→ **TEXTO CITADO**
============================================================

De todo modo, nada impede que o TCU venha a atuar, se constatado adiante, por exemplo, que teria havido conluio; que informações relevantes foram dolosa ou culposamente (culpa grave) ocultadas do TCU; ou que, na implementação do acordo, as partes teriam se desviado dos parâmetros de legalidade previamente estabelecidos.

Pode-se cogitar, ainda, de potenciais efeitos indiretos em prol da segurança jurídica do ajuste, dependentes, porém, da credibilidade do TCU e da condução por ele dada aos processos de solicitação de solução consensual, a suscitar a deferência de outras instâncias de controle e responsabilização. Não à toa, a Corte de Contas, ao disciplinar o procedimento, incluiu a participação de ao menos duas de suas unidades técnicas e a intervenção obrigatória do Ministério Público, dando tratamento transparente a possíveis divergências que possam surgir.

============================================================

→ **LINHAS DE DADOS**
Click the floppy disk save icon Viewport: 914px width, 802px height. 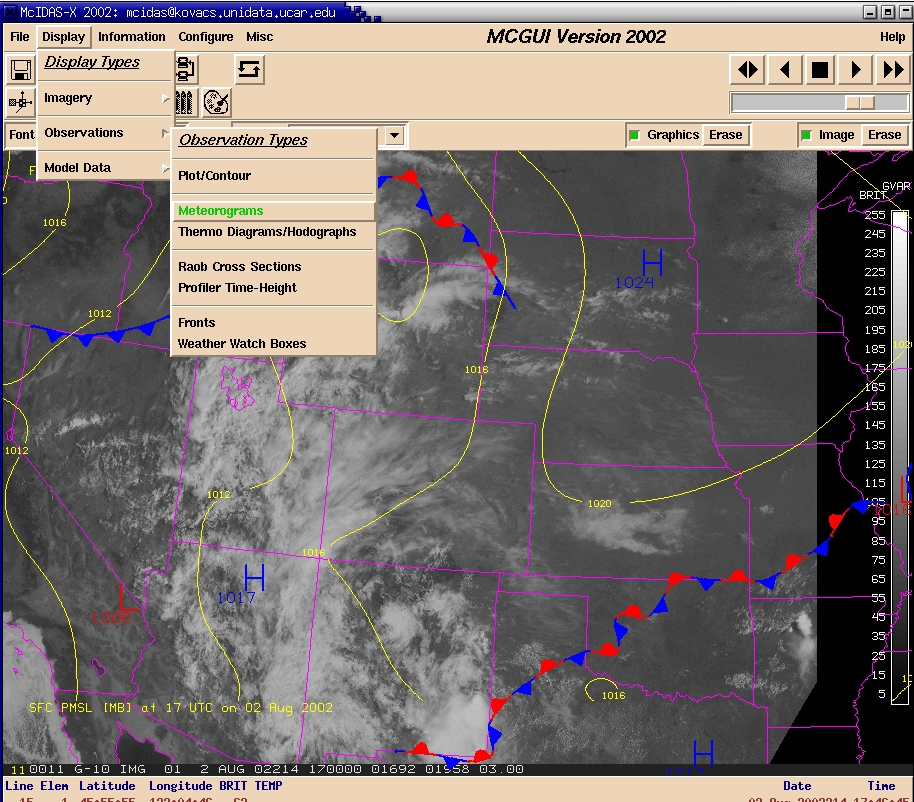[20, 70]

============================================================

→ **INSTRUÇÕES DAS TAREFAS**
(1) Responda com base no texto sobre o TCU:
(a) Que grau de culpa aparece entre parênteses?
(b) Quantas unidades técnicas da Corte de Contas, no mínimo, participam do procedimento?
(c) Qual órgão tem intervenção obrigatória nesse procedimento?
(2) Dê continuidade ao texto sobre o TCU, começando logo após a última frase dele.
Não é preciso consultar os dados.

→ **RESPOSTAS POR TAREFA**
(1)
(a) Culpa grave.
(b) Duas.
(c) O Ministério Público.

(2)
Tais divergências são naturais, até pela complexidade das matérias e independência com que auditores e o Ministério Público desempenham suas funções. E se prestam a evidenciar quaisquer possíveis aspectos de juridicidade controversa, cuja eventual superação, pelos julgadores, exigirá esforço argumentativo adicional e embasamento sólido.

É do interesse de todos os envolvidos — gestores públicos e demais interessados, mas também do TCU, seus auditores e Ministério Público de Contas — que as soluções construídas inspirem confiança, tanto para que subsistam a eventuais questionamentos, preservando seus efeitos, quanto para a consolidação do TCU como locus possível e à disposição do administração para que essas negociações se estabeleçam e, sempre que possível, conduzam à construções de soluções céleres, credíveis e aderentes ao interesse público.

> Rodrigo Medeiros de Lima é procurador do MPTCU (Ministério Publico Junto ao Tribunal de Contas da União)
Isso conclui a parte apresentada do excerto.